Rewrite all of the records below as one numbered list. Skip any blank lines and leave the pictures out.

⁂

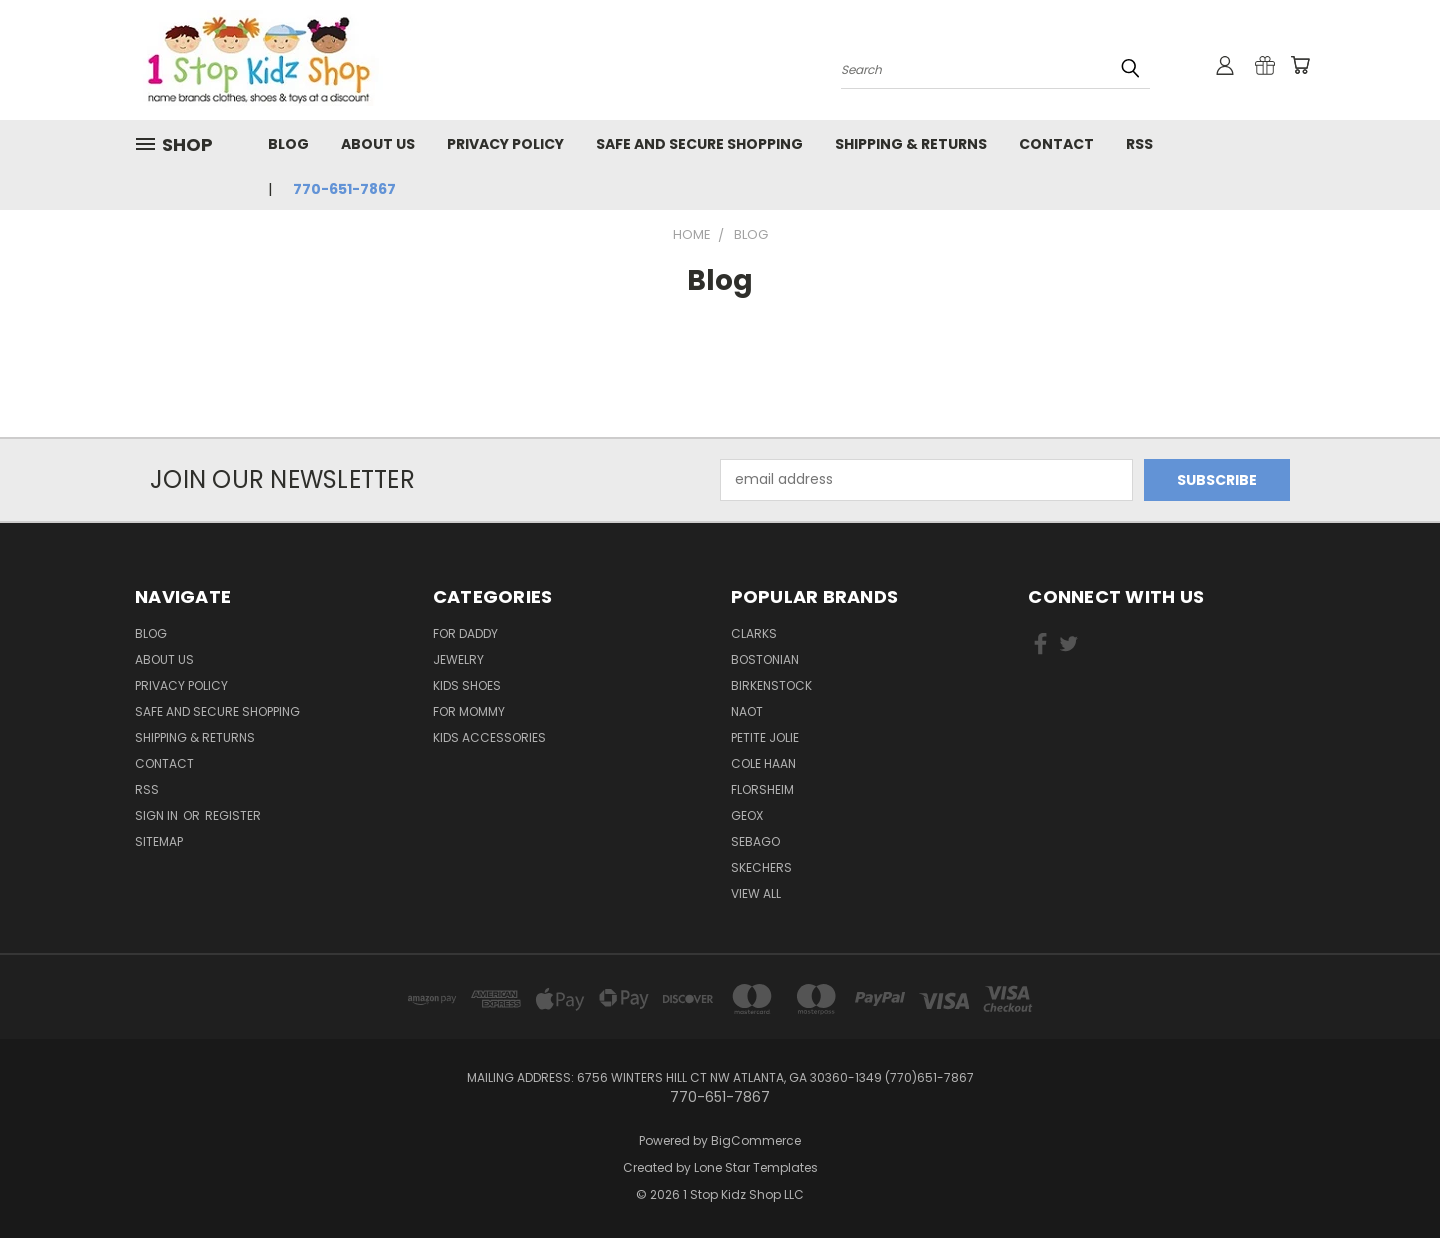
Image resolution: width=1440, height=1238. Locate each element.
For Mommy (469, 711)
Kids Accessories (489, 737)
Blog (288, 144)
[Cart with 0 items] (1300, 65)
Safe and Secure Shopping (699, 144)
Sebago (755, 841)
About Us (378, 144)
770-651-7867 (344, 189)
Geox (747, 815)
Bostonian (765, 659)
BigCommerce (756, 1140)
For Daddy (465, 633)
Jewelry (458, 659)
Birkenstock (771, 685)
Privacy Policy (505, 144)
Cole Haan (763, 763)
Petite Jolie (765, 737)
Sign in (158, 815)
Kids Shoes (467, 685)
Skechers (761, 867)
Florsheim (762, 789)
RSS (1139, 144)
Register (233, 815)
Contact (1056, 144)
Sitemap (159, 841)
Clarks (754, 633)
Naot (747, 711)
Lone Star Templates (756, 1167)
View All (756, 893)
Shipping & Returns (911, 144)
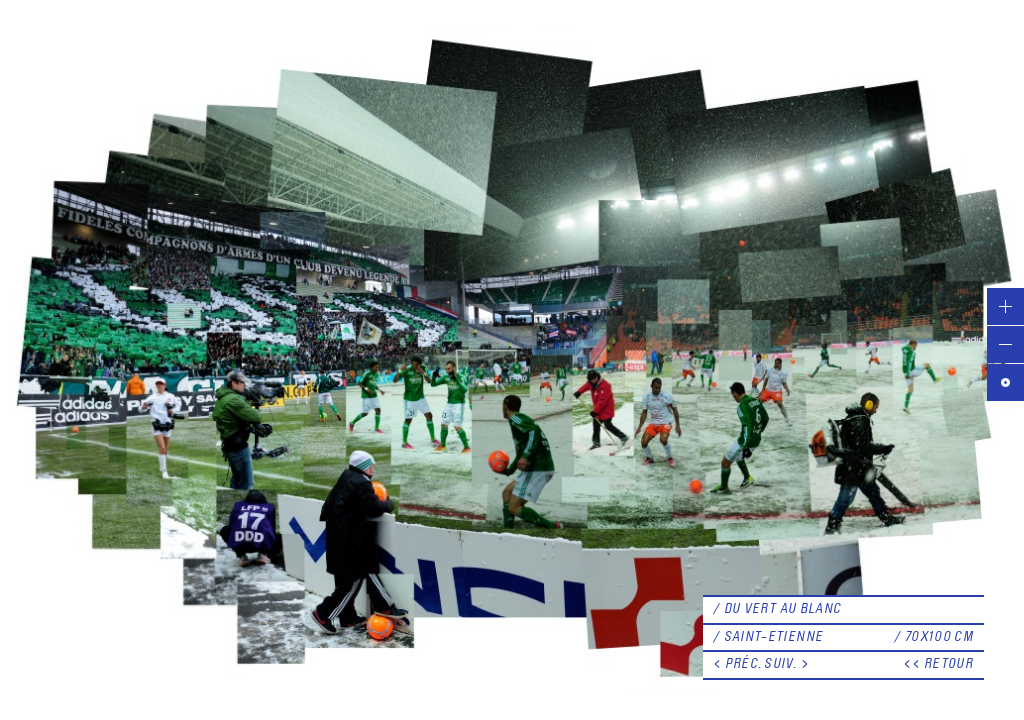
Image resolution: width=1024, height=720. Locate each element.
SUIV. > (787, 664)
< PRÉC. (738, 664)
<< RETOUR (938, 664)
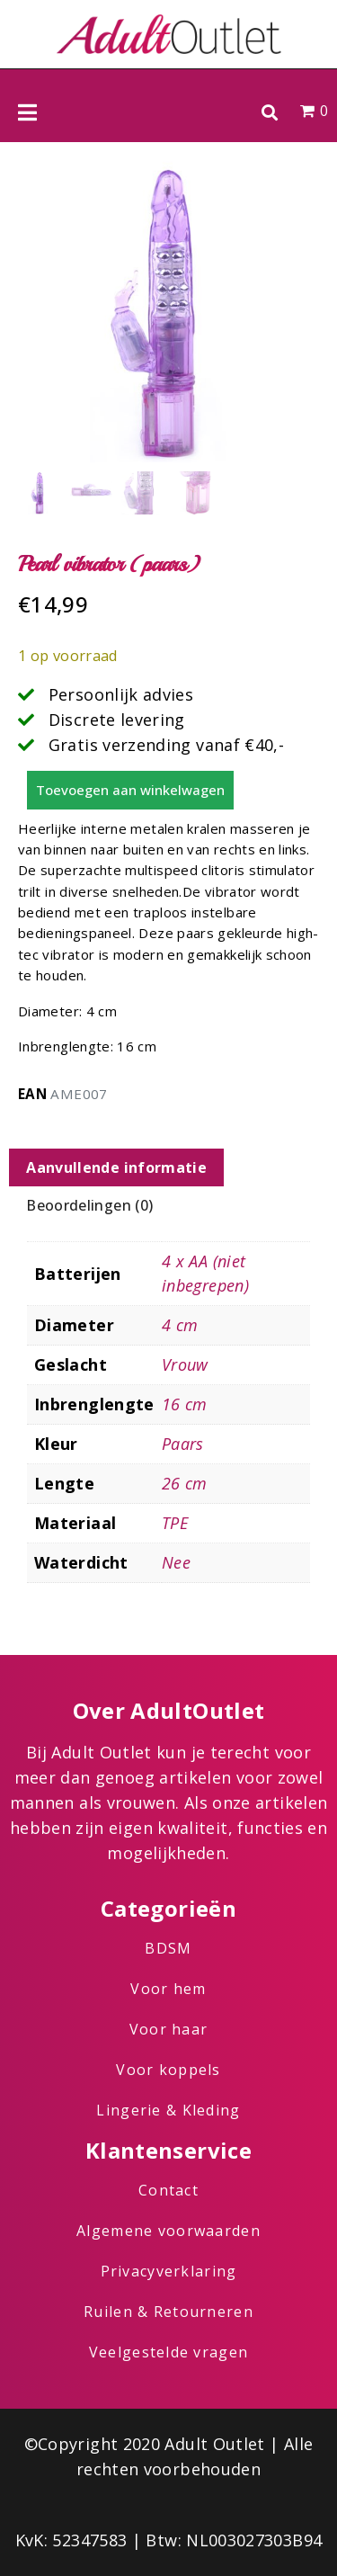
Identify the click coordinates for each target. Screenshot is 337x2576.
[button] (269, 112)
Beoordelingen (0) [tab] (89, 1205)
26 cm (185, 1483)
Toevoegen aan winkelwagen (130, 790)
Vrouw (185, 1364)
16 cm (185, 1404)
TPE (175, 1523)
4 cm (180, 1325)
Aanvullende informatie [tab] (116, 1167)
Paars (183, 1443)
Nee (176, 1562)
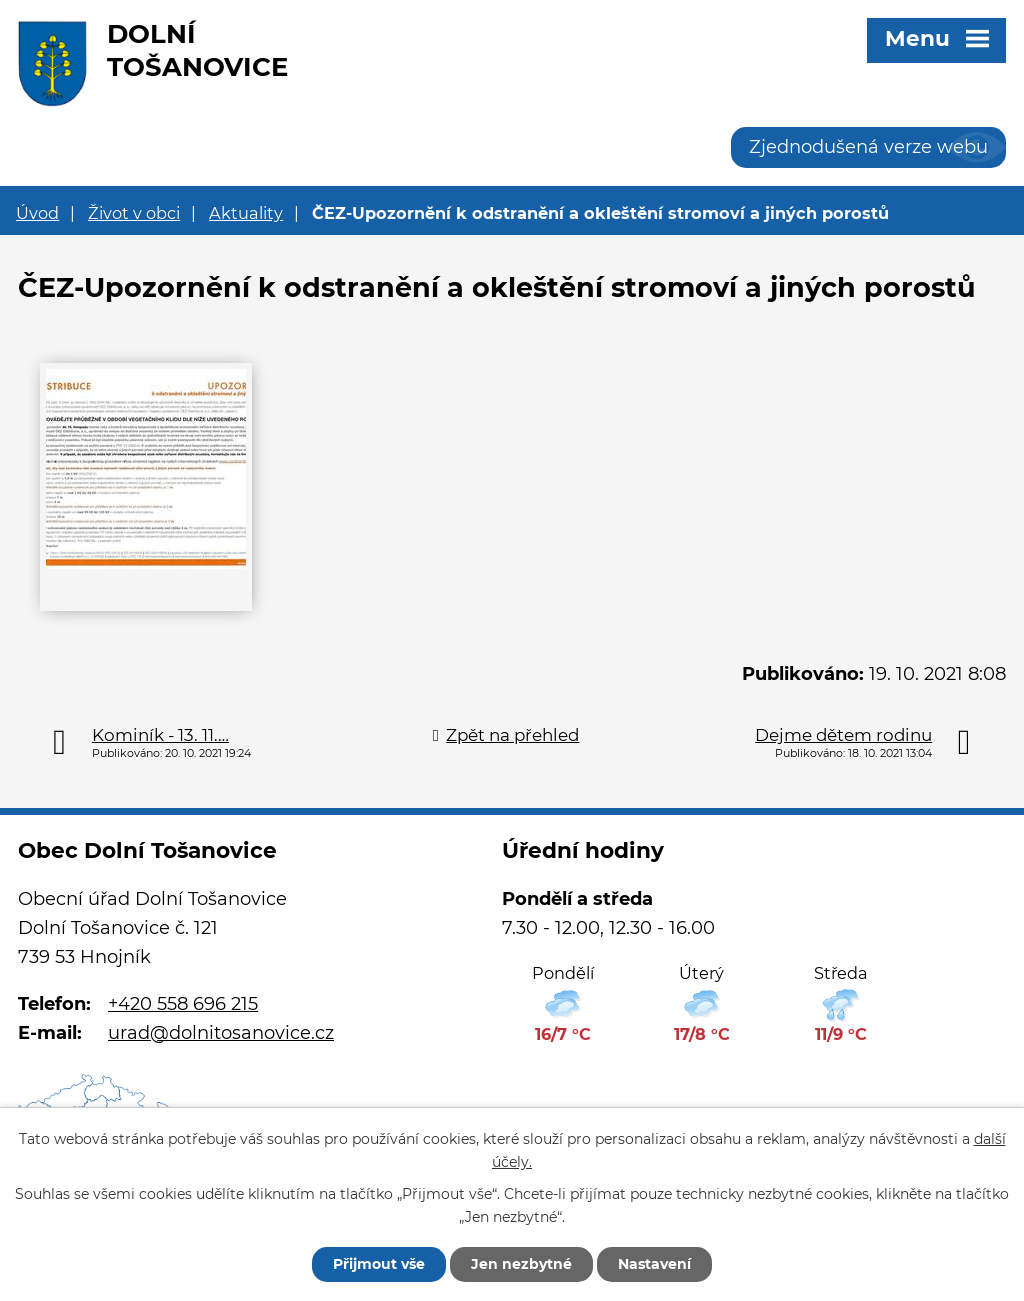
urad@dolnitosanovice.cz (221, 1033)
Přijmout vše (379, 1264)
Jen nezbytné (521, 1264)
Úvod (37, 213)
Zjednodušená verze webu (868, 147)
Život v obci (134, 213)
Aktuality (246, 213)
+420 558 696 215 (183, 1004)
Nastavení (654, 1264)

⁂

§ **Correct output**:
1. Image resolution: width=1440, height=1238. Locate each element.
2. For Mommy (469, 711)
3. Kids Accessories (489, 737)
4. Blog (288, 144)
5. [Cart with 0 items] (1300, 65)
6. Safe and Secure Shopping (699, 144)
7. Sebago (755, 841)
8. About Us (378, 144)
9. 770-651-7867 (344, 189)
10. Geox (747, 815)
11. Bostonian (765, 659)
12. BigCommerce (756, 1140)
13. For Daddy (465, 633)
14. Jewelry (458, 659)
15. Birkenstock (771, 685)
16. Privacy Policy (505, 144)
17. Cole Haan (763, 763)
18. Petite Jolie (765, 737)
19. Sign in (158, 815)
20. Kids Shoes (467, 685)
21. Skechers (761, 867)
22. Florsheim (762, 789)
23. RSS (1139, 144)
24. Register (233, 815)
25. Contact (1056, 144)
26. Sitemap (159, 841)
27. Clarks (754, 633)
28. Naot (747, 711)
29. Lone Star Templates (756, 1167)
30. View All (756, 893)
31. Shipping & Returns (911, 144)
32. Image resolution: width=1024, height=720. Locate each element.
33. SUIV. > (787, 664)
34. < PRÉC. (738, 664)
35. << RETOUR (938, 664)
36. Identify the click coordinates for each target. Screenshot is 337x2576.
37. [button] (269, 112)
38. Beoordelingen (0) [tab] (89, 1205)
39. 26 cm (185, 1483)
40. Toevoegen aan winkelwagen (130, 790)
41. Vrouw (185, 1364)
42. 16 cm (185, 1404)
43. TPE (175, 1523)
44. 4 cm (180, 1325)
45. Aanvullende informatie [tab] (116, 1167)
46. Paars (183, 1443)
47. Nee (176, 1562)
48. urad@dolnitosanovice.cz (221, 1033)
49. Přijmout vše (379, 1264)
50. Jen nezbytné (521, 1264)
51. Úvod (37, 213)
52. Zjednodušená verze webu (868, 147)
53. Život v obci (134, 213)
54. Aktuality (246, 213)
55. +420 558 696 215 (183, 1004)
56. Nastavení (654, 1264)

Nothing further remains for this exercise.